▶ [YOUR ASSIGNMENT] The expected output is the complete data, reproduced exactly.

▶ [RECORDS]
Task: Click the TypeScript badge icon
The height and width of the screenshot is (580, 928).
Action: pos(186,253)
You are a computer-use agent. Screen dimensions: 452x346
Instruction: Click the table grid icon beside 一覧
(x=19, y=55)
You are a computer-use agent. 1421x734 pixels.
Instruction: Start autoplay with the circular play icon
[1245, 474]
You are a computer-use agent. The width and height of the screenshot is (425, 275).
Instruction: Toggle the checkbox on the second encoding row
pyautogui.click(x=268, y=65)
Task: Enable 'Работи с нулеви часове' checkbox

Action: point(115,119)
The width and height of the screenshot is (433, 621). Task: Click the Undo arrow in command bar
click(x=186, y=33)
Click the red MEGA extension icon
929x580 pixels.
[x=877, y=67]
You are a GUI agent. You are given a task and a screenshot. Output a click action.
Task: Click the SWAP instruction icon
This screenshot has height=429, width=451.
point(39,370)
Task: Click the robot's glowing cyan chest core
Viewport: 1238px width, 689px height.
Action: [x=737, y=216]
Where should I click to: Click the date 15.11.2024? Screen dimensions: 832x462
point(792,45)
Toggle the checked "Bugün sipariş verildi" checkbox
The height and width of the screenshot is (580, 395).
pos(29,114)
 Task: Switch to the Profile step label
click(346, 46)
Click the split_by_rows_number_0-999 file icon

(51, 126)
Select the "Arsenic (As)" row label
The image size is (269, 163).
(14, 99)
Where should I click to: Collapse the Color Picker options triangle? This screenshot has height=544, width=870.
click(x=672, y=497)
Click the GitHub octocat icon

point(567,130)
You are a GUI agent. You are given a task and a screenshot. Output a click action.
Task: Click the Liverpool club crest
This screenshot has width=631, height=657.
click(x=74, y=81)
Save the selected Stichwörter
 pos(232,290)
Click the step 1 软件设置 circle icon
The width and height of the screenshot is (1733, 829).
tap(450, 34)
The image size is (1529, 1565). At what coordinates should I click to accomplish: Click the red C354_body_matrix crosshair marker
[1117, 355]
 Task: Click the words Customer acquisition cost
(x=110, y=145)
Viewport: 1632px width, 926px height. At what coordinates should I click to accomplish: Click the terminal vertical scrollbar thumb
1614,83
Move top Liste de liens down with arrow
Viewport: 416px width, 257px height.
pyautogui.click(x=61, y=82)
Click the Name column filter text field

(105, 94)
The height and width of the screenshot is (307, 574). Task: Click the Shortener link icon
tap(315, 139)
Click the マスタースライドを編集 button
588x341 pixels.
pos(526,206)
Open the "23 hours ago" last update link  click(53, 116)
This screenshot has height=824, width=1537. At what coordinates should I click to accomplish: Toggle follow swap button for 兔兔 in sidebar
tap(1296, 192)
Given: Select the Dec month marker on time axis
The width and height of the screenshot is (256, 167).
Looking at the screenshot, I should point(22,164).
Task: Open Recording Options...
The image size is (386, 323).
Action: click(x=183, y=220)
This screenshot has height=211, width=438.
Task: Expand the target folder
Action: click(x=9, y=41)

▶ [REPLY TO THE EXERCISE]
Task: Click the TypeScript badge icon
The height and width of the screenshot is (580, 928).
Action: pos(186,253)
You are a computer-use agent. Screen dimensions: 452x346
Instruction: Click the table grid icon beside 一覧
(x=19, y=55)
You are a computer-use agent. 1421x734 pixels.
Instruction: Start autoplay with the circular play icon
[1245, 474]
You are a computer-use agent. The width and height of the screenshot is (425, 275).
Instruction: Toggle the checkbox on the second encoding row
pyautogui.click(x=268, y=65)
Task: Enable 'Работи с нулеви часове' checkbox

Action: point(115,119)
The width and height of the screenshot is (433, 621). Task: Click the Undo arrow in command bar
click(x=186, y=33)
Click the red MEGA extension icon
929x580 pixels.
[x=877, y=67]
You are a GUI agent. You are given a task and a screenshot. Output a click action.
Task: Click the SWAP instruction icon
This screenshot has height=429, width=451.
point(39,370)
Task: Click the robot's glowing cyan chest core
Viewport: 1238px width, 689px height.
Action: [x=737, y=216]
Where should I click to: Click the date 15.11.2024? Screen dimensions: 832x462
point(792,45)
Toggle the checked "Bugün sipariş verildi" checkbox
The height and width of the screenshot is (580, 395).
pos(29,114)
 Task: Switch to the Profile step label
click(346, 46)
Click the split_by_rows_number_0-999 file icon

(51, 126)
Select the "Arsenic (As)" row label
The image size is (269, 163).
(14, 99)
Where should I click to: Collapse the Color Picker options triangle? This screenshot has height=544, width=870.
click(x=672, y=497)
Click the GitHub octocat icon

point(567,130)
You are a GUI agent. You are given a task and a screenshot. Output a click action.
Task: Click the Liverpool club crest
This screenshot has width=631, height=657.
click(x=74, y=81)
Save the selected Stichwörter
 pos(232,290)
Click the step 1 软件设置 circle icon
The width and height of the screenshot is (1733, 829).
tap(450, 34)
The image size is (1529, 1565). At what coordinates should I click to accomplish: Click the red C354_body_matrix crosshair marker
[1117, 355]
 Task: Click the words Customer acquisition cost
(x=110, y=145)
Viewport: 1632px width, 926px height. At what coordinates should I click to accomplish: Click the terminal vertical scrollbar thumb
1614,83
Move top Liste de liens down with arrow
Viewport: 416px width, 257px height.
pyautogui.click(x=61, y=82)
Click the Name column filter text field

(105, 94)
The height and width of the screenshot is (307, 574). Task: Click the Shortener link icon
tap(315, 139)
Click the マスタースライドを編集 button
588x341 pixels.
pos(526,206)
Open the "23 hours ago" last update link  click(53, 116)
This screenshot has height=824, width=1537. At what coordinates should I click to accomplish: Toggle follow swap button for 兔兔 in sidebar
tap(1296, 192)
Given: Select the Dec month marker on time axis
The width and height of the screenshot is (256, 167).
Looking at the screenshot, I should point(22,164).
Task: Open Recording Options...
The image size is (386, 323).
Action: click(x=183, y=220)
This screenshot has height=211, width=438.
Task: Expand the target folder
Action: click(x=9, y=41)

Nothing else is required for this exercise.